Australian Broadcasting Company (ABC):

A “dramatic” change to ocean circulation could unfold in the Southern Ocean over the next three decades with wide-reaching effects on weather and fisheries, according to researchers.

The landmark study, published in Nature on Thursday, examined waters at the deepest layers of the ocean that play a crucial role in circulating heat and nutrients around the globe.

Deputy director of the Australian Research Council’s Centre for Excellence in Antarctic Science, Matthew England, who coordinated the study, said the results were both significant and “concerning”, likening their projecting to the premise of The Day After Tomorrow.

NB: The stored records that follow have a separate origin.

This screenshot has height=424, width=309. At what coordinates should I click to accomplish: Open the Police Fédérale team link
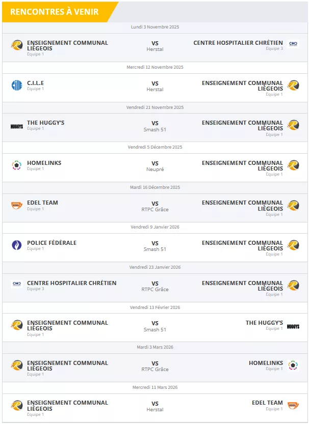52,243
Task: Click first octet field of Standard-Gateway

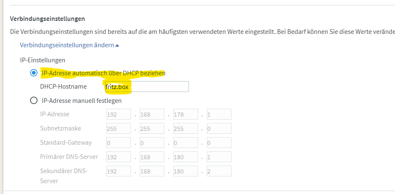Action: pyautogui.click(x=118, y=143)
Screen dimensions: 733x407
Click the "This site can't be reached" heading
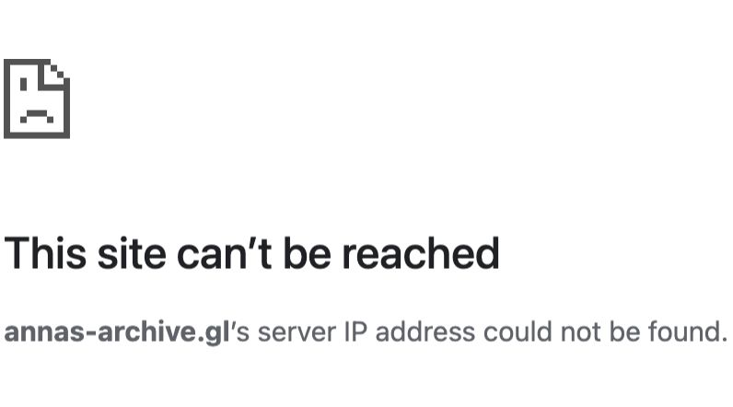point(251,253)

The fictional film, which was based on the real-life slowdown of the Atlantic Meridional Overturning Circulation current, saw polar melting disrupt the North Atlantic current, setting off a chain of events that influenced weather around the globe.

“In our simulation, [the slowing circulation] in the Antarctic outpaces the North Atlantic by two to one,” Dr England said.

“We know so much about the Atlantic overturning and it’s been such an established part of science, so much so that a film has been made about it.

“And here we have an overturning circulation that’s just as important to humanity, where we still don’t understand why things are changing, what the drivers are, and what the future is.”

The findings of the study all have to do with the production of incredibly dense water, formed around Antarctica, known as Antarctic Bottom Water.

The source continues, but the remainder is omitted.